TEXT FOR ANALYSIS: Begin
This is the second task of the interview process which consists of YUL language , Optimization Passes and memory-safe assembly in solidity.

After the First task , the recruiter gave me a week to learn YUL language which is intermediate language for EVM.

I have refered these resources YUL basics ,YUL Documentation .

After one week , He asked me about StackLimitEvader and how it works.

StackLimitEvader ?

StackLimitEvader is a low-level optimization pass used in Yul to prevent stack-too-deep errors. These errors occur when there are too many variables on the stack at once.

However, this transformation is only enabled in the absence of inline assembly for now, since there is no way to indicate that inline assembly will respect Solidity’s memory model, which is a prerequisite for the transformation to be valid.

To enable the StackLimitEvader, Yul code needs to indicate that it respects an area of reserved memory. This can be done with the memoryguard function.

If you want to skip the code flow of How StackLimitEvader pass works Please click here Example

How the StackLimitEvader pass work.

code

Suite.cpp file which executes various optimization steps, including the StackLimitEvader technique. The StackLimitEvader::run function is called, which in turn calls two other run functions in the StackLimitEvader.cpp file.

Suite.cpp → calls StackLimitEvader(context,object) → Move the Stack to Memory.
TEXT FOR ANALYSIS: End
» **EXERCISE SET**
1. Edit the StackLimitEvader interview write-up from "After the First" up to and including "basics ,YUL Documentation ." by replacing "recruiter" with "interviewer", and give that part again.
2. Proceed with the write-up on the StackLimitEvader interview task, picking up after its final sentence.
SOURCE DATA: Begin
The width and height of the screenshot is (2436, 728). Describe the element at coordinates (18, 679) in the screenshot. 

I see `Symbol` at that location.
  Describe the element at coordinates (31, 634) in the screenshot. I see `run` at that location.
SOURCE DATA: End
» **RESPONSES FOR EACH TASK**
1.
After the First task , the interviewer gave me a week to learn YUL language which is intermediate language for EVM.

I have refered these resources YUL basics ,YUL Documentation .

2.
Here’s how the StackLimitEvader pass is called:

// Run the user-supplied clean up sequence
	suite.runSequence(_optimisationCleanupSequence, ast);
	// Hard-coded FunctionGrouper step is used to bring the AST into a canonical form required by the StackCompressor
	// and StackLimitEvader. This is hard-coded as the last step, as some previously executed steps may break the
	// aforementioned form, thus causing the StackCompressor/StackLimitEvader to throw.
	suite.runSequence("g", ast);

	if (evmDialect)
	{
		yulAssert(_meter, "");
		ConstantOptimiser{*evmDialect, *_meter}(ast);
		if (usesOptimizedCodeGenerator)
		{
			StackCompressor::run(
				_dialect,
				_object,
				_optimizeStackAllocation,
				stackCompressorMaxIterations
			);
			**if (evmDialect->providesObjectAccess())
				StackLimitEvader::run(suite.m_context, _object);
		}
		else if (evmDialect->providesObjectAccess() && _optimizeStackAllocation)
			StackLimitEvader::run(suite.m_context, _object);**
	}

In this Suite.cpp If the EVM dialect is set (i.e., the target platform is EVM) some checks and If the usesOptimizedCodeGenerator flag is set, the StackCompressor is applied to optimize the use of the stack in the Yul code. If the EVM dialect supports object access (i.e., the providesObjectAccess() function returns true), the StackLimitEvader it takes the m_context object and the Object object as arguments. The m_context object provides the context in which the StackLimitEvader pass will run, while the Object object represents the Yul code that has been optimized by previous optimization passes.

StackLimitEvader.cpp :

Here’s the entry point to the StackLimitEvader pass:

void StackLimitEvader::run(
	OptimiserStepContext& _context,
	Object& _object
)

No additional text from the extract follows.